Today’s Toronto Star front page feature on “The Rainbow City”, its report on this year’s census data, was of huge interest to me. It’s pretty amazing that just under half of our city’s population was born outside of Canada.
Of course, this is something most of us experience every day. Each time we walk along a downtown (or suburban) street, or enter a classroom, crowded streetcar, or shopping mall, we know this reality. I personally love that I am no longer part a “visible minority” (who knew that in Toronto, people of colour would become the majority?).

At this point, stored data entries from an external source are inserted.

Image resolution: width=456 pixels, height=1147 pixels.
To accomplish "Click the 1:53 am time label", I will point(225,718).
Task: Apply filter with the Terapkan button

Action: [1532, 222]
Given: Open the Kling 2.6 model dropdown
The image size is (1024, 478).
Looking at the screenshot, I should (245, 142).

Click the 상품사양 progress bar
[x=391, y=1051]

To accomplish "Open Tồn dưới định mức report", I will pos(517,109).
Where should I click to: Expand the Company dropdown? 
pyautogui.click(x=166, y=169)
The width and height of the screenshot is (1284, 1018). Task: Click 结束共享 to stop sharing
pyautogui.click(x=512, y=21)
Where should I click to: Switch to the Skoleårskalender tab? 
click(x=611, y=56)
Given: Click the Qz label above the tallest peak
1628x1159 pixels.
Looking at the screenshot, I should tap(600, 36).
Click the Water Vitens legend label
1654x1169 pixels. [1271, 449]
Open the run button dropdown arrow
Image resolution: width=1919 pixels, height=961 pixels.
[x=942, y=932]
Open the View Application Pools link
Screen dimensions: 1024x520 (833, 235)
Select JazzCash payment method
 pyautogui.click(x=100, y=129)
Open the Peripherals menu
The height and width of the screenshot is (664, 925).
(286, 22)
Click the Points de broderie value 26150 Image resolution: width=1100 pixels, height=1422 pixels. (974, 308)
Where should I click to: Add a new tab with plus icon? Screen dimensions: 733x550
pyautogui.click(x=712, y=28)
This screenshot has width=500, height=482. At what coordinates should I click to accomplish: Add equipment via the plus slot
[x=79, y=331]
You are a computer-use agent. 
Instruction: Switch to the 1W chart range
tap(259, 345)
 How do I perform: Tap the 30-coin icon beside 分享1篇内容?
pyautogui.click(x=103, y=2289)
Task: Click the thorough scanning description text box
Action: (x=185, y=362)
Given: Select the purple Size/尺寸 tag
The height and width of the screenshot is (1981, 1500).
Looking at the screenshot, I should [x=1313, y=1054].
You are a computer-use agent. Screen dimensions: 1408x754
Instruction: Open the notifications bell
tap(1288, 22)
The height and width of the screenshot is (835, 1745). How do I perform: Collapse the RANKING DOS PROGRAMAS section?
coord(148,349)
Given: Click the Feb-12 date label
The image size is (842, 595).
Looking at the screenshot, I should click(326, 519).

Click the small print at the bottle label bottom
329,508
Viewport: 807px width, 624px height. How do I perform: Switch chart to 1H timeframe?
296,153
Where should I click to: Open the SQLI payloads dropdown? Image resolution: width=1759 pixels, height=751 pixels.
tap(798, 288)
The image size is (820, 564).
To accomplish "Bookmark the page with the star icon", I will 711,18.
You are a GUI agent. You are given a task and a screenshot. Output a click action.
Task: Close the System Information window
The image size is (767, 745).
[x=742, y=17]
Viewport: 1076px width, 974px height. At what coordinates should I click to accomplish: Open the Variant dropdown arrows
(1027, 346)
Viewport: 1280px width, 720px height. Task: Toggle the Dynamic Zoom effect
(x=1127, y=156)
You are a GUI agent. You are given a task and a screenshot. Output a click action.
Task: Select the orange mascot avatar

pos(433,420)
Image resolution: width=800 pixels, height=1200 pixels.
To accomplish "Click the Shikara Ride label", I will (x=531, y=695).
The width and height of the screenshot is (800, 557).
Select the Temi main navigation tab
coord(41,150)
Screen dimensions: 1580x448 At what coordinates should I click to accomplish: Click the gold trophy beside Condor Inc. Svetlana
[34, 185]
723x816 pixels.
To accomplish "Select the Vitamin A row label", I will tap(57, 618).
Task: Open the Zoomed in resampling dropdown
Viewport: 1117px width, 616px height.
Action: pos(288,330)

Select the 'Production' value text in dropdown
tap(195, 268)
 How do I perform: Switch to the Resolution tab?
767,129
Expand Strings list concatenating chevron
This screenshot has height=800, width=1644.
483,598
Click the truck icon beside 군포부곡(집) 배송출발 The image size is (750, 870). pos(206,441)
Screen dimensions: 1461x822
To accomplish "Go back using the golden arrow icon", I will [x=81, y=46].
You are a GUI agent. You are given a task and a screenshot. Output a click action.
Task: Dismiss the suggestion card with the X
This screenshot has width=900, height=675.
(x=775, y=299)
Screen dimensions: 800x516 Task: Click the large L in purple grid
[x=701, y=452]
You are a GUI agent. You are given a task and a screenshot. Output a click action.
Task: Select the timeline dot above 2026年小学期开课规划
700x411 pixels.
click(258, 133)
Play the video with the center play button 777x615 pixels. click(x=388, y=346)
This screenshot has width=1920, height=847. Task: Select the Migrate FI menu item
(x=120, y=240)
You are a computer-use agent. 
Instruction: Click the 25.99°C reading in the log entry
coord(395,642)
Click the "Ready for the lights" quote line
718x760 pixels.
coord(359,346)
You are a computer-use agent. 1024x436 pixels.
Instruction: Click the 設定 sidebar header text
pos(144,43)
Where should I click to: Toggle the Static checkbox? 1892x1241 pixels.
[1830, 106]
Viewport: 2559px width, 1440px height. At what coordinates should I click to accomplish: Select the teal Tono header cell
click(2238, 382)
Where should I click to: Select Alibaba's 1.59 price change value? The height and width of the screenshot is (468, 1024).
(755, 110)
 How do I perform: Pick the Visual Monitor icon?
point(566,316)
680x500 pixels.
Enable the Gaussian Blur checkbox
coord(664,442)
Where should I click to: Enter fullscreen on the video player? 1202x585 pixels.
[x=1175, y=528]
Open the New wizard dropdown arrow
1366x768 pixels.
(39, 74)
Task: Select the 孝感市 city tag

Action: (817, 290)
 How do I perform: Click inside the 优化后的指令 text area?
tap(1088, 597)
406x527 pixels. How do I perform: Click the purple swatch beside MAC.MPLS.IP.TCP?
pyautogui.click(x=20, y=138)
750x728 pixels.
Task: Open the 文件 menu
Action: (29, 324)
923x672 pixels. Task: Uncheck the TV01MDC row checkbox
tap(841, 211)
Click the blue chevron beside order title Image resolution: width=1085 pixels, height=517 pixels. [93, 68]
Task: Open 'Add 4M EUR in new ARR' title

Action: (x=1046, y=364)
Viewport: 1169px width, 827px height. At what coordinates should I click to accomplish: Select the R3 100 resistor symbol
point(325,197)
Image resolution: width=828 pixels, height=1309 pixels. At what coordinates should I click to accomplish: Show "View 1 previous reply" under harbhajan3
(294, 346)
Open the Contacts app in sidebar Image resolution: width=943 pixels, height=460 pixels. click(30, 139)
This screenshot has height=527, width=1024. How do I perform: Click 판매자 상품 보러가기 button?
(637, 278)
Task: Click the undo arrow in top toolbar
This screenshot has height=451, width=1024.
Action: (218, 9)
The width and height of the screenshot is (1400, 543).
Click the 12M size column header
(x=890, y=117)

We celebrate this diversity, and we should. Toronto is an incredibly wonderful and interesting place. And yet, there is another side to this complicated story. We often forget about the realities that new immigrants and people of colour face: underemployment, racism, not having qualifications and expertise valued, to name a few.
I was captivated by the story and photo on the Star’s page A6. There is the Ayyoub family from Jordan, sitting beside a decorated Christmas tree. Nisreen is a former high school teacher, and her husband Majdi, commutes three hours a day to “recertify” so that he may work as a pharmacist. They live in Brampton because they couldn’t find affordable housing in Toronto. Nisreen is optimistic, saying “All immigrants find it difficult at first, but life will get better.”
Their situation doesn’t sound so different from the fictional Paperwala family in Stealing Nasreen. It was this reality that inspired the novel. As I became increasingly aware of the surgeon taxi drivers and engineer janitors and teacher food service workers all around me, Shaffiq and Salma Paperwala formed in my mind and I strove to depict, though fiction, what it might be like to be part of that 49.9 percent of Torontonians who have changed the face of this city.
I often wonder what it will take for things to be different here. Will the point system become fairer? Will queer refugees one day stop having to prove they are queer? Will accreditation bodies quit faulty and racist perceptions and recognize skilled workers?
This is our Toronto, the most multiracial city on the planet. I wish the Ayyoubs much luck.